▸ TASK: Find the line with "Create the View (UI) [treeitem] (104, 695)" in the entries below, then reproduce it and every line after it down to and including the line with "ASP.NET Core documentation", exactly.

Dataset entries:
+---+

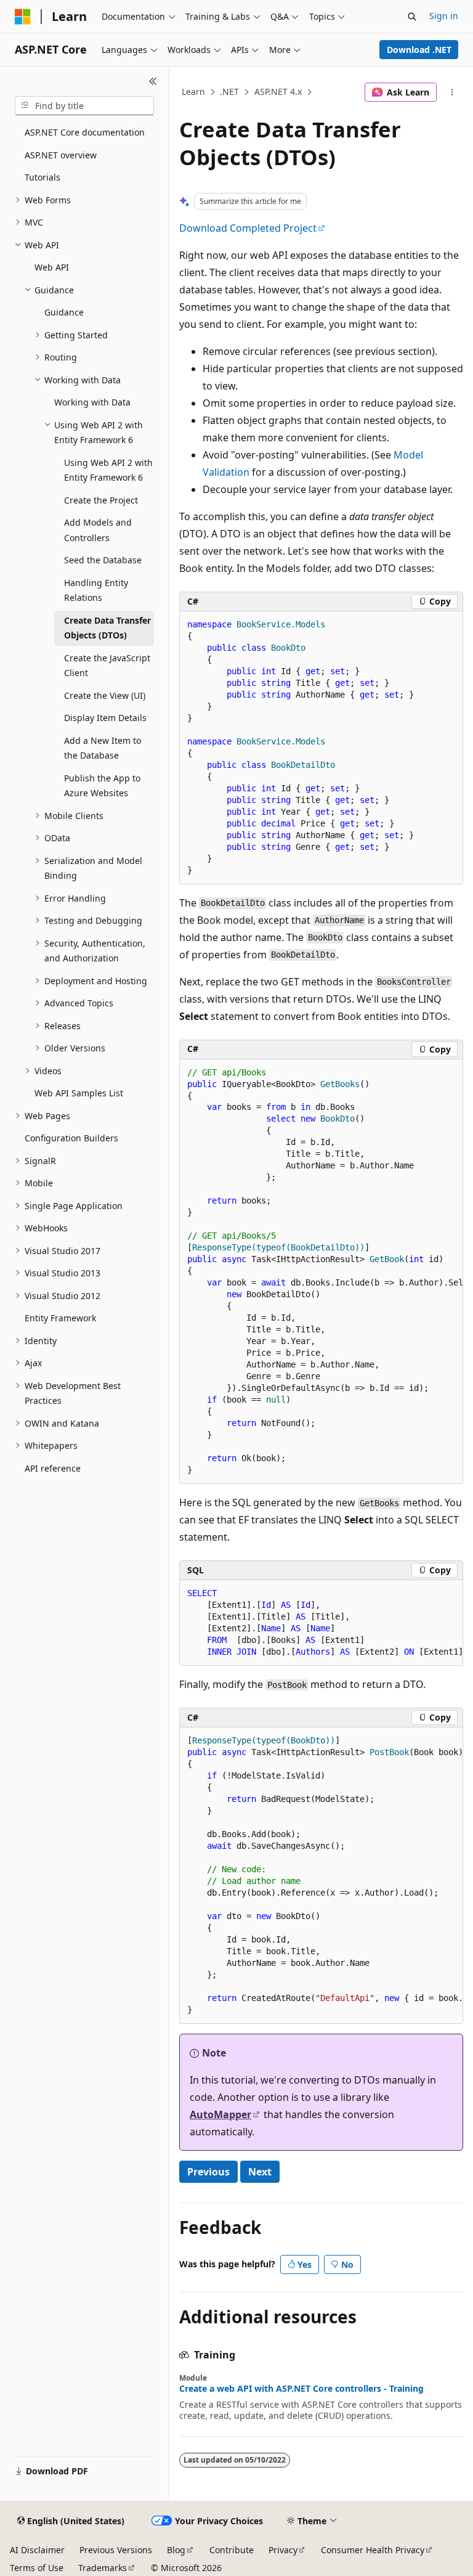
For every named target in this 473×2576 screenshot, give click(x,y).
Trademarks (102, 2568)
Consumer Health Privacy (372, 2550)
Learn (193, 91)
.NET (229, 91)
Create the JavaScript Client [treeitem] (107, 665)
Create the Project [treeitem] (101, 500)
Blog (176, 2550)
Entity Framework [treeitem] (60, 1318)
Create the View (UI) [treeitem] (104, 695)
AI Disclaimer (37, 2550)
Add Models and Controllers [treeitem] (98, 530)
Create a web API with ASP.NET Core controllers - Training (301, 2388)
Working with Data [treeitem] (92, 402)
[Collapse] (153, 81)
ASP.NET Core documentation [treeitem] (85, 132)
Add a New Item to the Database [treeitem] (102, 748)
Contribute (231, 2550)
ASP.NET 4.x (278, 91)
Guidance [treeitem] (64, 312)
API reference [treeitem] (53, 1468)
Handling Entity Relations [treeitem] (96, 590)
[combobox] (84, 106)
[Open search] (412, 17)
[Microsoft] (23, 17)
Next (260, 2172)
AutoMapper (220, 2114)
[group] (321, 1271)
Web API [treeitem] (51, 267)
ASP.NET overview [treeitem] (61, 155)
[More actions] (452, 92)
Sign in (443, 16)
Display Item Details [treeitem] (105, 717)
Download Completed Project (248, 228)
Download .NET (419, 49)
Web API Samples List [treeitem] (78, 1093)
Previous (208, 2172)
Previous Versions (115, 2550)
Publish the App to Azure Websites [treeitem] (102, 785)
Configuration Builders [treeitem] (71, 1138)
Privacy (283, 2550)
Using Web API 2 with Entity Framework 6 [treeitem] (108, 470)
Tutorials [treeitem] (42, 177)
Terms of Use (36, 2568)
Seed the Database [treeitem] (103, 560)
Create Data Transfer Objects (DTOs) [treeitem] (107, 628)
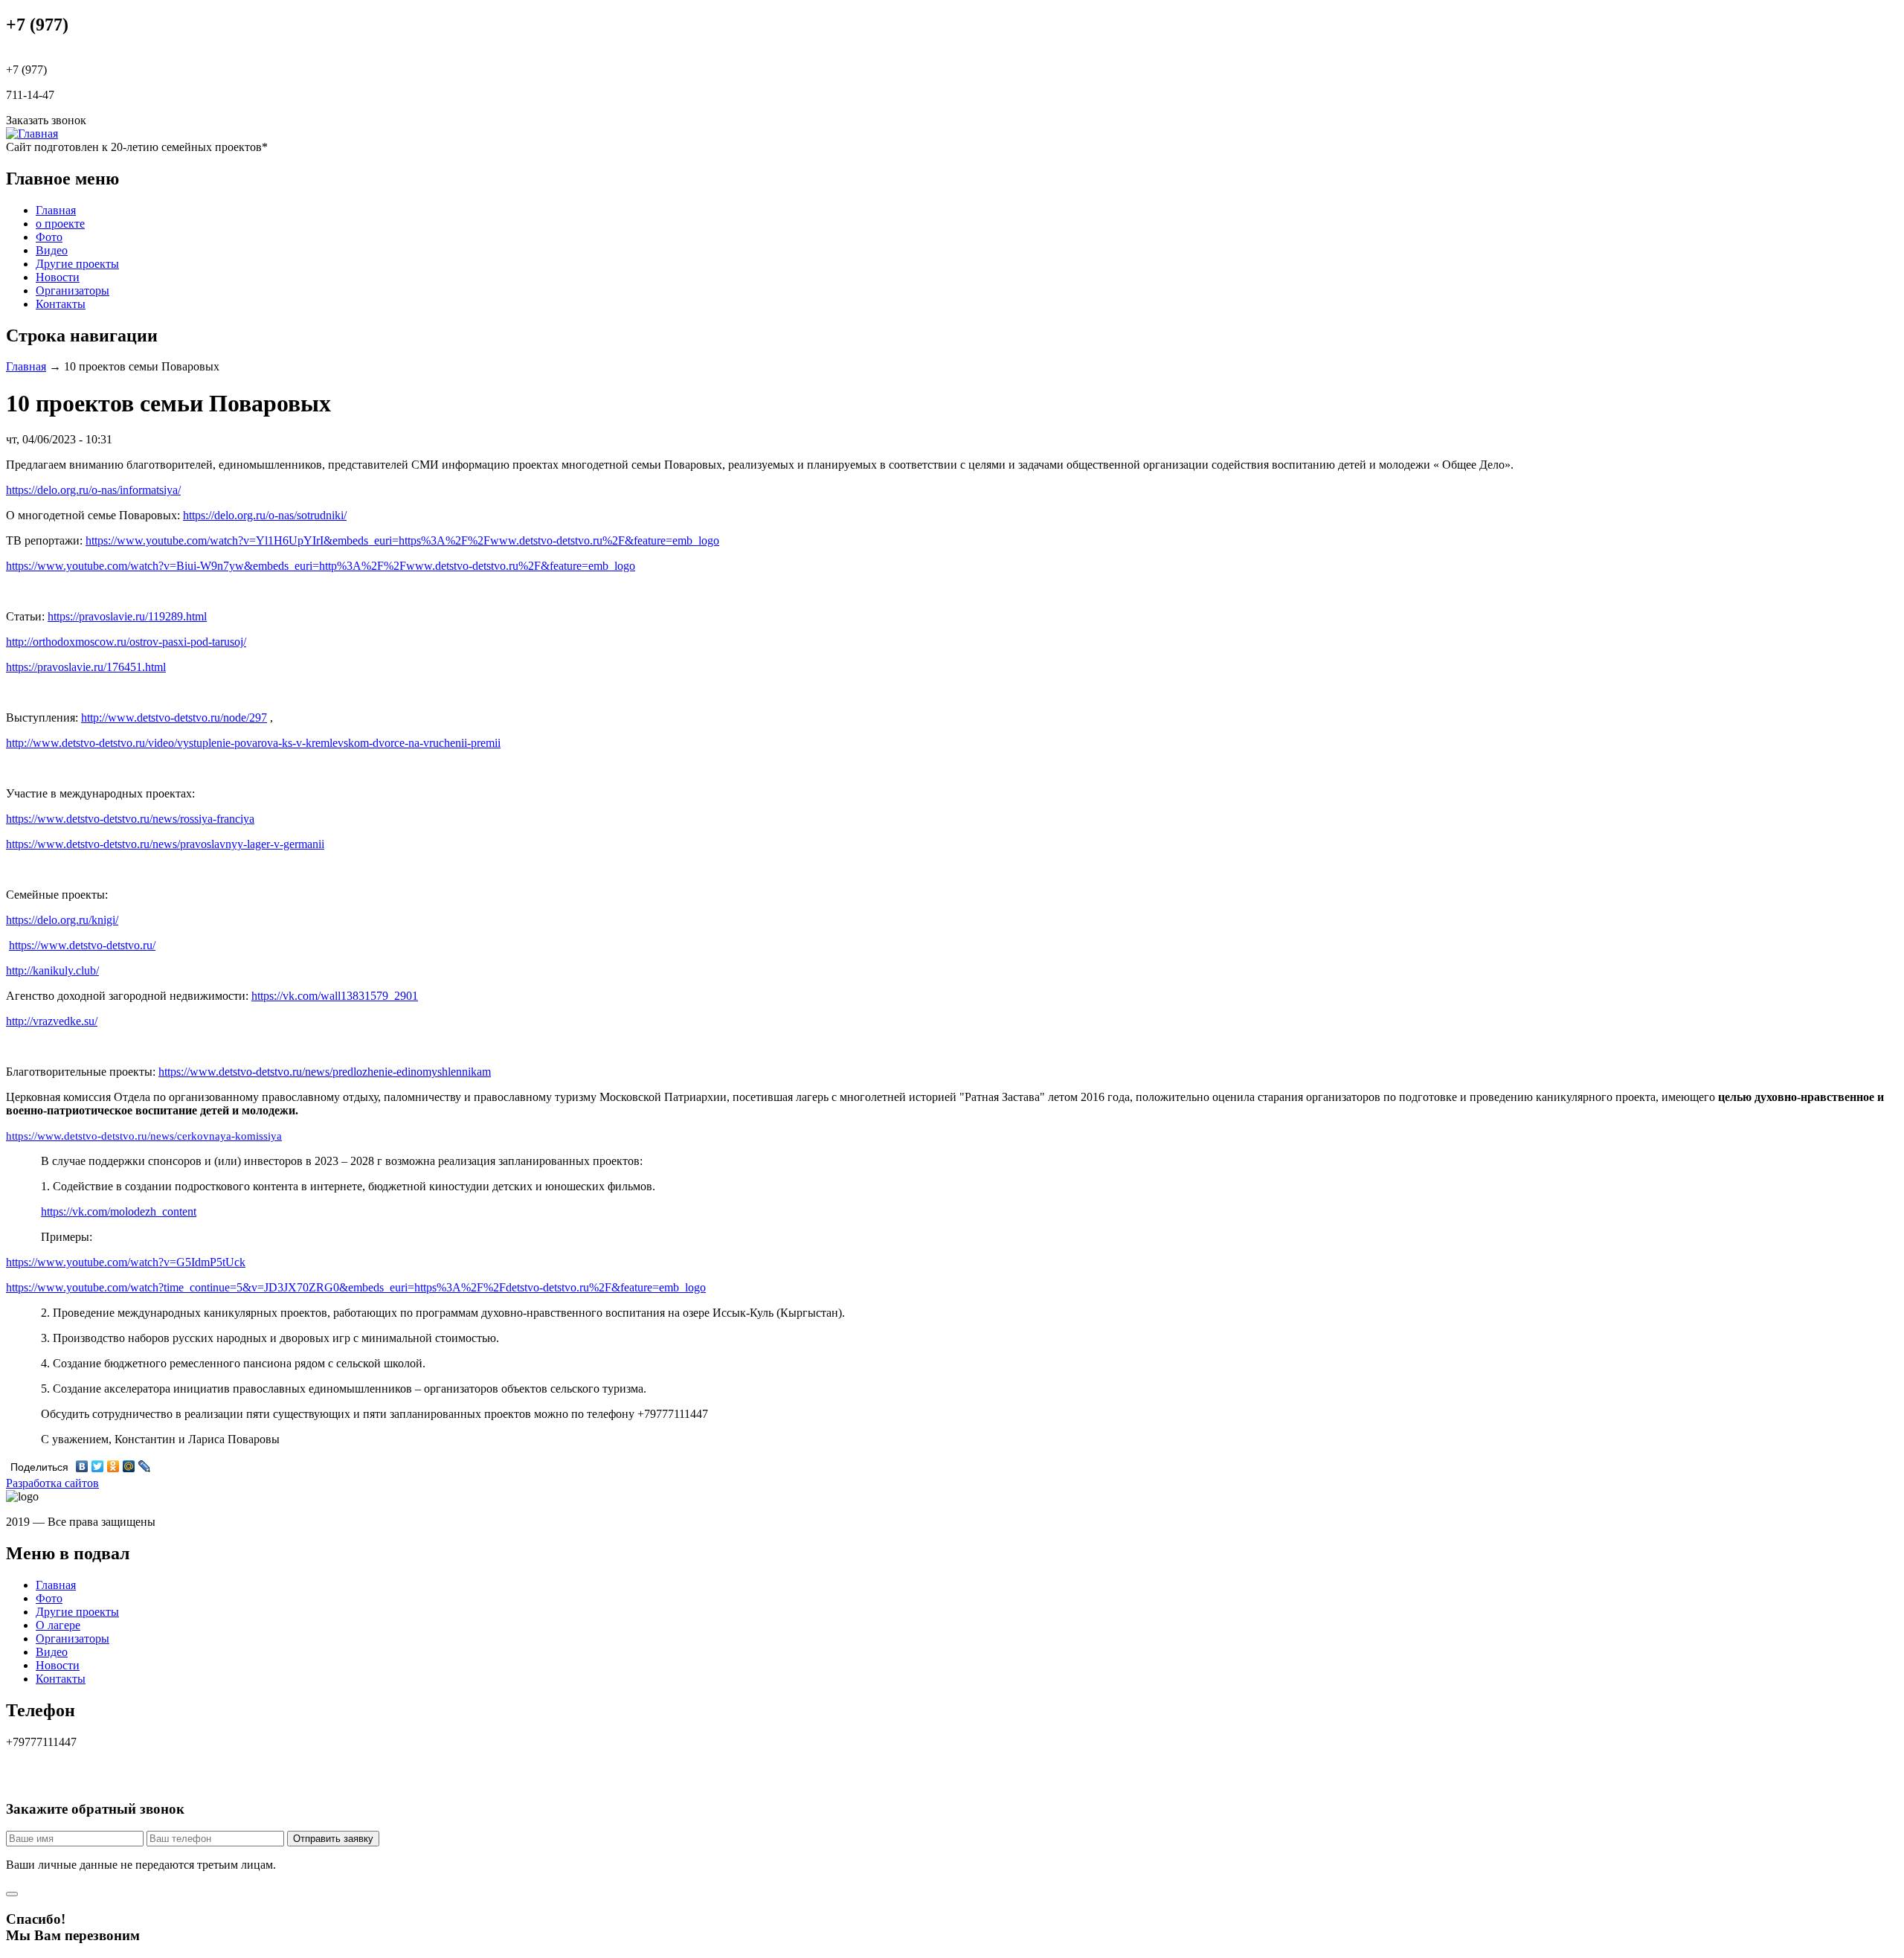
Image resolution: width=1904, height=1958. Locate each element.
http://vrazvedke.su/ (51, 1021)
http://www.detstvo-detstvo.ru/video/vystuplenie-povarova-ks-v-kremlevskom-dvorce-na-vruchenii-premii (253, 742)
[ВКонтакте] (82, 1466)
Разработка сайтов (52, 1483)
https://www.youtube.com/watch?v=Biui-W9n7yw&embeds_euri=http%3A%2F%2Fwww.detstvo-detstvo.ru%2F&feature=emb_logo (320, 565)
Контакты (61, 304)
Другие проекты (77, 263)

+---+

▸ OUTPUT OF THE TASK:
Create the View (UI) [treeitem] (104, 695)
AI Disclaimer (37, 2550)
Add Models and Controllers [treeitem] (98, 530)
Create a web API with ASP.NET Core controllers - Training (301, 2388)
Working with Data [treeitem] (92, 402)
[Collapse] (153, 81)
ASP.NET Core documentation [treeitem] (85, 132)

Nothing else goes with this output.